1925’te, TBMM Başkanı Abdülhalik Renda’nın Doğu Raporu’nda, ‘’Türkçe’yi hakim dil haline getirmek gerekir’’ diyeceksin...

‘’Fırat’ın batısındaki vilayetlerin bir kısmında dağınık vaziyette yerleşmiş olan Kürtler Türk yapılmalı’’ diyeceksin...

1926’da, Mülkiye Müfettişi Hamdi Bey Raporu’nda, ‘’Dersim gittikçe Kürtleşiyor, tehlike büyüyor. Dersim, Cumhuriyet için bir çıbandır. Bu çıban üzerinde kesin bir ameliyat yaparak acı sonuç ihtimali önlenmelidir’’ diyeceksin...

1930’da, Adalet Bakanı Mahmut Esat Bozkurt, ‘’Benim fikrim ve kanaatim şudur ki, memleketin kendisi Türk’tür. Öz Türk olmayanların Türk vatanında bir hakkı vardır, o da hizmetçi olmaktır, köle olmaktır’’ diyecek...

1930’da, Başvekil İsmet Paşa, 31 Ağustos 1930 tarihli Milliyet’te, ‘’Bu ülkede sadece Türk ulusu ırksal haklar talep etme hakkına sahiptir. Başka hiç kimsenin böyle bir hakkı yoktur’’ diyecek...

1931’de Genelkurmay Başkanı Fevzi Çakmak, hükümete verdiği raporda ‘’Kürtlük, Türk toplumu içinde eritilmelidir. Yüksek memurlara koloni (sömürge) yönetimlerindeki yetkiler verilmeli ve Kürt kökenli yerli memurlar tümüyle bölgeden çıkarılmalıdır’’ diyecek...

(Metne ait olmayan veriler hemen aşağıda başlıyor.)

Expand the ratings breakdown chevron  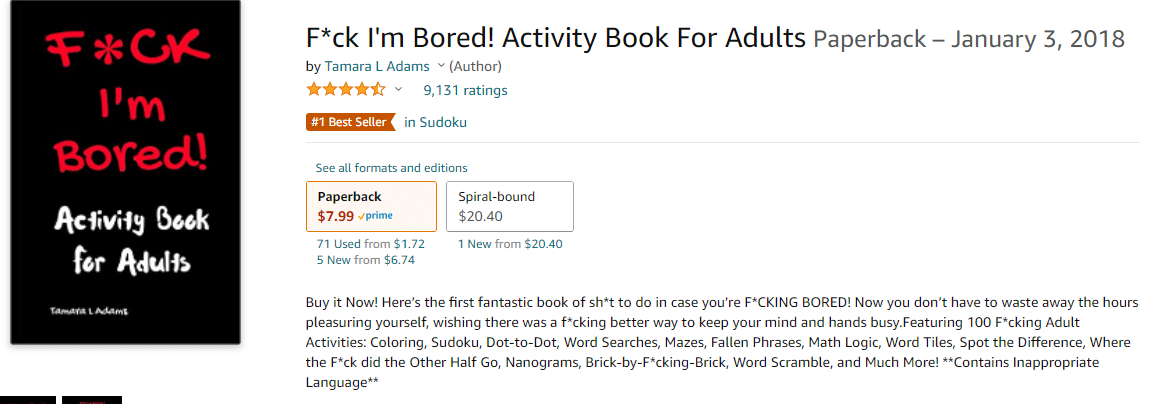[399, 90]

1932’de, İçişleri Bakanı Şükrü Kaya, Hükümete verdiği raporda ‘’Dersimliler’e kendilerinin aslen Türk olduklarını öğretmek lazımdır. Kuzey Dersim halkı batıya göç ettirilmelidir. Askeri harekat başlamadan önce tüm silahlar toplatılmalıdır. Yerli memurlar casustur’’ diyecek...

1935’te, İsmet İnönü, kendi adını taşıyan raporunda ‘’Sınıra yakın yerlerin ve Elazığ, Erzincan ve Erzurum gibi büyük merkezlerin Türkleştirilmesi önem arzetmektedir’’ diyecek...

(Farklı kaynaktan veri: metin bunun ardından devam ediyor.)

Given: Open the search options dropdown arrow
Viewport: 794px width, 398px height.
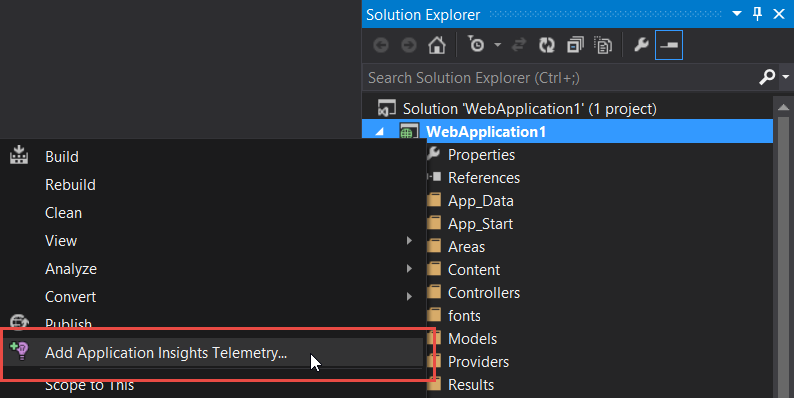Looking at the screenshot, I should (785, 77).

1940’ta, CHP Raporu’nda, ‘’Kürt meselesi Türkiye’nin en mühim meselesidir. Kürtler Türkleştirilmelidir. Asimilasyonun ilk şartı dil öğrenmektir’’ diyeceksin...

...

Aslında gerisi de var ama parayı verip kitabı alın ve oradan okuyun artık.

Yazısını yazması saatler alan gazeteci 9’uncu kitabını da yazdı.

Hasan Cemal’den bahsediyorum.

Tank Sesiyle Uyanmak, Demokrasi Korkusu, Tarihi Yaşarken Yakalamak, Özal Hikayesi, Kimse Kızmasın Kendimi Yazdım, Kürtler, Cumhuriyet’i Çok Sevmiştim, Türkiye’nin Asker Sorunu’ndan sonra 9’uncu kitabını da yayınladı.

Konu yine Kürt meselesi... ‘’Kürt Sorununa Yeni Bakış: Barışa Emanet Olun.’’

Ankara bir adım ileri, iki adım geri attıkça, korkarım Hasan Cemal daha çok kitap yazar.

1923’ten bu yana bir halkı, dili, kültürü, coğrafyasıyla inkar eden, eritmeye çalışan devlet politikalarının bizi getirdiği nokta ortada.

Hasan Cemal son kitabında artık Kürt sorunu ile PKK sorununun iç içe geçtiği tezini işliyor ve barış için şartların olgunlaştığını belirtiyor.

Ama insanlar ölmeye devam ediyor...

Ne uğruna?

1923’te çerçevesi çizilmiş bir politikanın devam ettirilmesi, bu çizgiden taviz verilmemesi uğruna.

O dönemden bu yana bir dünya savaşı oldu, Sovyet Bloğu yıkıldı, Avrupa coğrafyası birleşti, Balkan coğrafyası yenilendi, Arap dünyası ayaklandı..

Ankara uzun yıllar bu değişim rüzgarını görmezden geldi.

Demokratikleşme, insan hakkı, topluluk hakkı kavramları bu coğrafyaya geç geldi.

Kabul etmek gerekir ki, Türkiye’nin ekonomik ve sınıfsal koşullarının olgunlaşması, Avrupa Birliği’nin itmesi kadar, Kürtlerin silahlı mücadelesinin de demokratikleşme sürecine katkısı oldu.

Türkiye bugün mükemmel olmasa da demokratik standardını hızla yükseltmekte olan ülke.

Muhafazakarlıkta, laiklikte, sivil-asker ilişkilerinde tek parti dönemi CHP’sinin paradigmalarını değiştirip Kürt meselesinde hala aynı paradigmaya sahip çıkarak bu sorunu çözemezsiniz.

Bu konuda da CHP’yi aşma vakti çoktan geldi, geçiyor.